The creators of this archive are a team of undergraduate and graduate students, faculty, and staff from the University of Utah who are committed to creating, exhibiting, archiving, and/or researching youth-created activist art.

Beth Krensky, Ph.D.

Beth Krensky is an artist, activist and educator.  She is a professor of art education and the Area Head of Art Teaching at the University of Utah. She received her B.F.A. from Tufts University/School of the Museum of Fine Arts. She has exhibited widely throughout the United States and internationally. Her work is intended to provoke reflection about what is happening in our world as well as to create a vision of what is possible.

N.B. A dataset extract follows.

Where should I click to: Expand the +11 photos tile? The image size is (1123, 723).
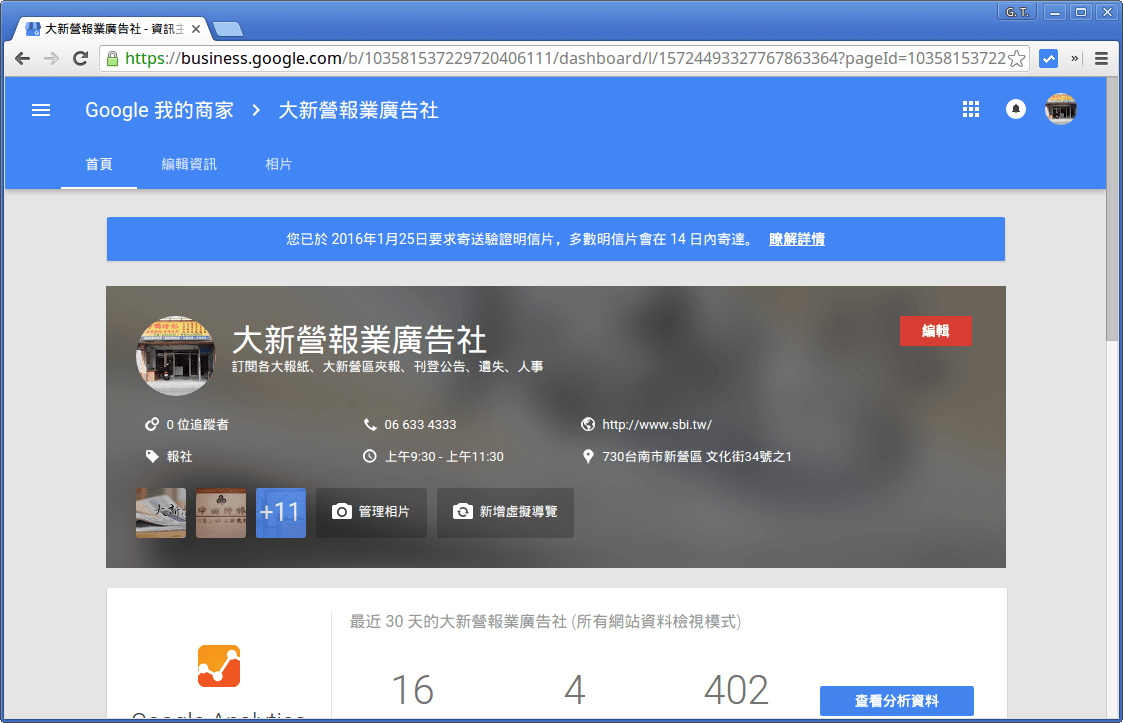pos(280,512)
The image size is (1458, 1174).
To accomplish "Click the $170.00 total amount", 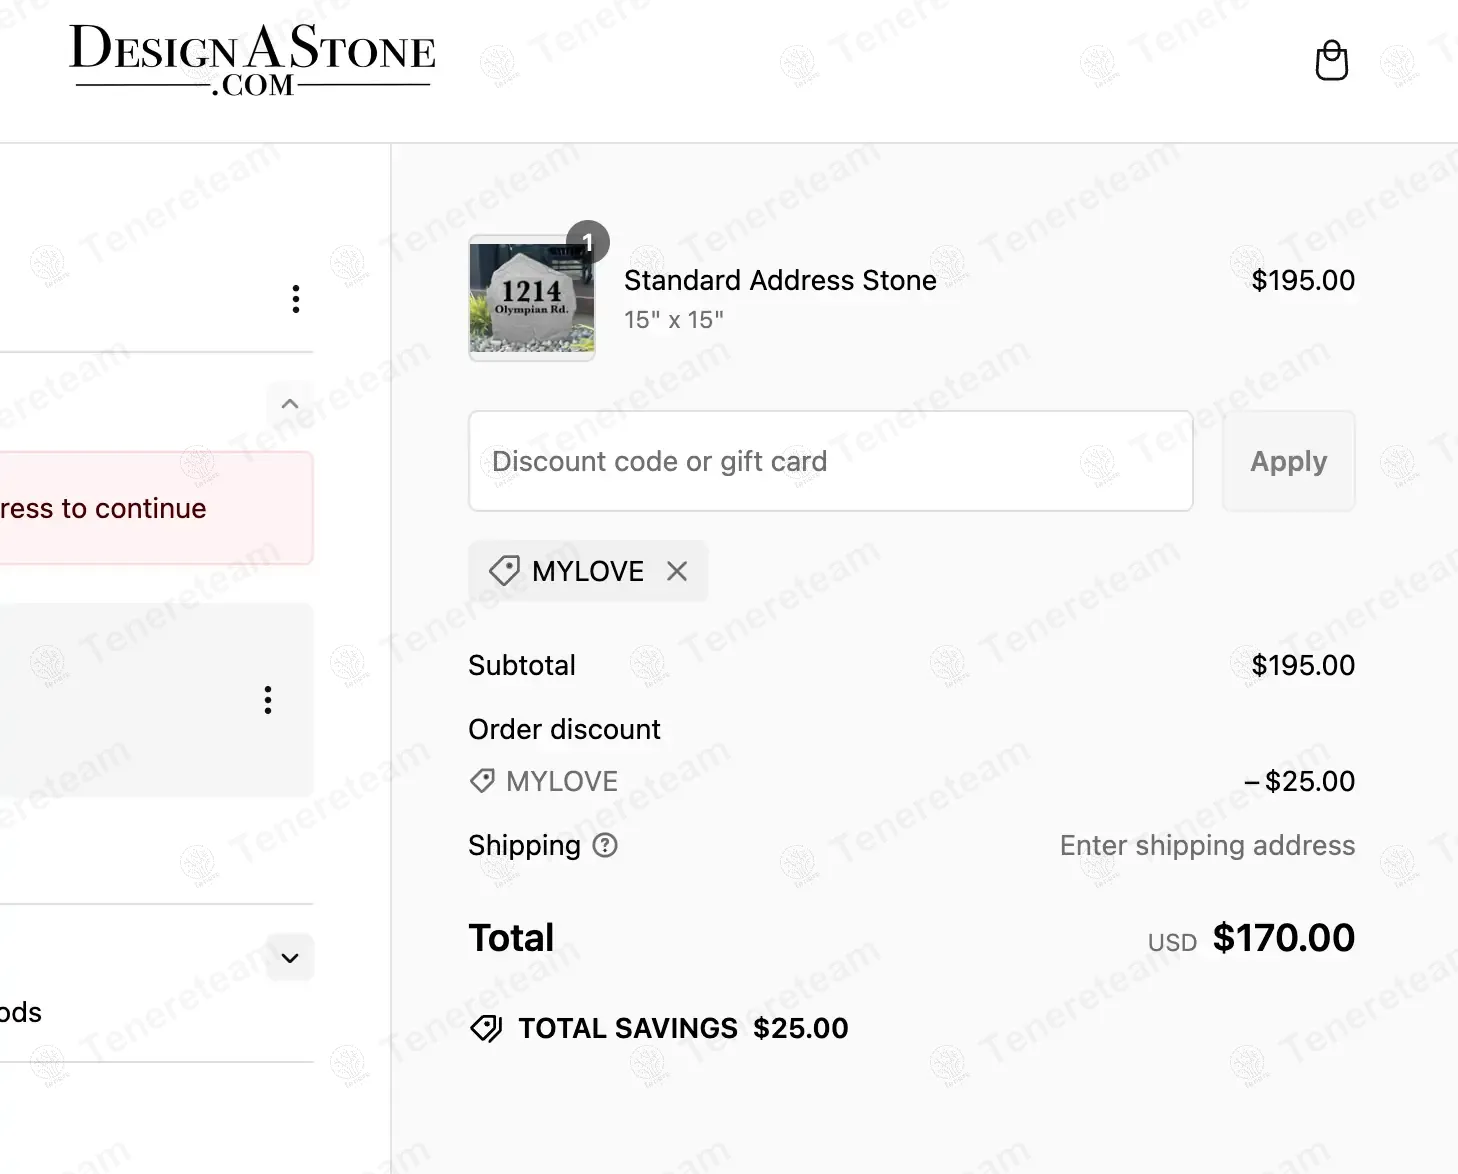I will tap(1283, 938).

She is also a scholar of youth-created art and social change. She holds an M.Ed. from Harvard Graduate School of Education and a Ph.D. in Educational Foundations from the University of Colorado at Boulder. Her writing addresses community-based art education, youth activist art, and art for social change.

Danielle Waters

Danielle Waters is an artist, photographer, and teacher in Salt Lake City, Utah. She received a Bachelor of Art in Photography from Brigham Young University, and is currently pursuing a Master of Arts Teaching - Fine Arts degree from the University of Utah. The focus of her graduate studies is teaching photography as a tool for well-being and social change. Danielle is passionate about the connection of mindfulness and creativity, and her artistic work explores the practice of pausing to observe everyday moments.

Nathan Milch

Nathan Milch is an artist and student at the University of Utah.  He is currently working towards his BFA in Art Teaching with an emphasis on drawing and painting.  Once graduated, he plans on creating a classroom environment that combines a love for the arts with a commitment to justice and liberation.  Nathan hopes to open the doors for young artists through deconstructing and decolonizing the ways that the arts have been taught and showing them how creating art can be a radical act in itself.

Sydney Porter Williams

Sydney Porter Williams is a Salt Lake City-based teaching artist. She graduated from the University of Utah with a BFA in Art Teaching and works with various communities creating activist artwork. She also has an art practice of her own where she makes personal activist artwork and exhibits her work in shows in Utah. Her artwork explores themes of feminism, class inequality, racial justice, and animal rights through performances, ceramics, and painting.

Amelia Walchli

Amelia Walchli is the Visual Resource Curator for the Department of Art & Art History at the University of Utah. She earned her BA in Arts & Humanities with a concentration in Photography from the Evergreen State College in Olympia, Washington. Graduate studies at the Salt Institute had her photographing stories on tall boats off the coast of Maine. After a gap year traveling, she was a photographer and tech at the Philadelphia Museum of Art. Since moving to Utah in 2007, she spends much of her time outside of the University chasing her cat in her vegetable garden and exploring the outdoors on foot and kayak.

Lewis J. Crawford

Lewis J. Crawford is a mixed media photographer/artist and an Assistant Professor (Lecturer) for the University of Utah. He considers Salt Lake City, UT, his home but is proud to be a fourth-generation Arizona native and second-generation Arizona artist. In 2009, he earned an MFA in photography from the University of Utah and, in 2005, a BFA in photography from Arizona State University, graduating summa cum laude. He is an award-winning artist who has had several solo exhibitions throughout the West and has been part of numerous juried and group exhibitions nationally and internationally. He defines his research and artwork as Marktitious Imagery—a semiotic examination into the reassignment of marks found in a human-made landscape.